Twice a day, I pour through online news sites of varying ilk. I find headlines that catch my eye, click through and devour. At least once a day, I discover a point of view so moving that I myself am moved to write. Whether I agree or disagree is of no consequence. The thing is, I’m writing. And it’s there that I become un-lazy.
When you’re in the midst of running your business, life is happening all around you. If you’re tired of reading the same 12 blog posts every week from the same 20 industry poobahs, just stop. Instead, read voraciously of the daily news and plights, triumphs and quandaries of people who are unlike you.
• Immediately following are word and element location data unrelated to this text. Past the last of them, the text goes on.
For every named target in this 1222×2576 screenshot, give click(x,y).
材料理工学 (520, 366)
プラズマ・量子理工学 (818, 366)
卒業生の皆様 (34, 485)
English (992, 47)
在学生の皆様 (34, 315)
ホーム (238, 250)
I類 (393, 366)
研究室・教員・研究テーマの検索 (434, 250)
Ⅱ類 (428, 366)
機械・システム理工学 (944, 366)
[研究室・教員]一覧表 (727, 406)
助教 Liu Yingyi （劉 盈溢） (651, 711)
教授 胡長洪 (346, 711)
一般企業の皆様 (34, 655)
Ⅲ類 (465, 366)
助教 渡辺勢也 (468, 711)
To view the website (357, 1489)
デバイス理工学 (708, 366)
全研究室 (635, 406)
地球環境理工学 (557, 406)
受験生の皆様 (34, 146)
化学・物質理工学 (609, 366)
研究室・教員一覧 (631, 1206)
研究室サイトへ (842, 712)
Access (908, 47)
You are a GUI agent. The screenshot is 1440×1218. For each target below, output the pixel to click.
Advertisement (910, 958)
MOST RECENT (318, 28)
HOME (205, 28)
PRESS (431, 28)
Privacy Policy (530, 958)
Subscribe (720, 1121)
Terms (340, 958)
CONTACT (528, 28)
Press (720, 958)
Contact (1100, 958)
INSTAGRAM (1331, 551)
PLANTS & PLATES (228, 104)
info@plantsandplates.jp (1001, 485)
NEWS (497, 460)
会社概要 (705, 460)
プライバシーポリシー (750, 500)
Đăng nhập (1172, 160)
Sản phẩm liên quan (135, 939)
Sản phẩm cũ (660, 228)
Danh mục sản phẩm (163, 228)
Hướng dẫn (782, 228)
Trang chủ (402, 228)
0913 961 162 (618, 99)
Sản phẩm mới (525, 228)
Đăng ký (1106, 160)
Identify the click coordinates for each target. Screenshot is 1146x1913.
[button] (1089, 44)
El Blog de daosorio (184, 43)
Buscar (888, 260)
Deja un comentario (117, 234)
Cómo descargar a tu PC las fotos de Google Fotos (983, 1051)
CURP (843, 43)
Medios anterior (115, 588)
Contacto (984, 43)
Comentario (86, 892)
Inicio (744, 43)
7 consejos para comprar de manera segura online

Therein, you might find that the words begin to flow.
Sometimes, however, you’ll find it’s not convenient to inconveniently write about these topics that inspire you. That’s why you should …
3. Carry a Notebook
No, not like this. I'm talking about a bound thing that fits in your bag. And no, it can’t be the Notes application on your smart device. Pen in hand, ink to paper. Because when your brain connects your thoughts with a pen and then to paper, neurons fire. Hearts swell. Ideas flow. And that, my fellow lazy writing friends, is what you crave—those words and thoughts you’re terrified to lose if left alone in the Arkham Asylum called your head.
Notebooks can be whipped out unapologetically mid-power lunch or between train stops. They can peek out during a meeting and be slipped gently back in your bag. The most important thing is that your ideas no longer have a chance to escape.
At the end of every day, I review my notebook, surprising myself more often than not with what I thought was worthy of remembering. And every now and again, there’s a gem, so I end my day by writing, inspired solely by a thought I pledged to never let escape through writing it down.
If you find yourself a writer (or needing to be one) and are hamstrung by your professed laziness, congrats! You and I can go grab a latte the next time we’re supposed to be writing (because we all know how we hate to be told what we’re supposed to be doing).
OK, not really. Instead, write when you're inspired, ready to screw up your schedule in the name of thoughts you can’t contain. Shelve the books, and get up close and personal with the digital screens of daily life. Devour opinions contrary to your own so yours become more clear. And most important, put ink to paper, and never let a brilliant idea slip into the ether again.
You just might find that your lazy writer self, by leveraging your lazy, might become more prolific—with purpose—than ever.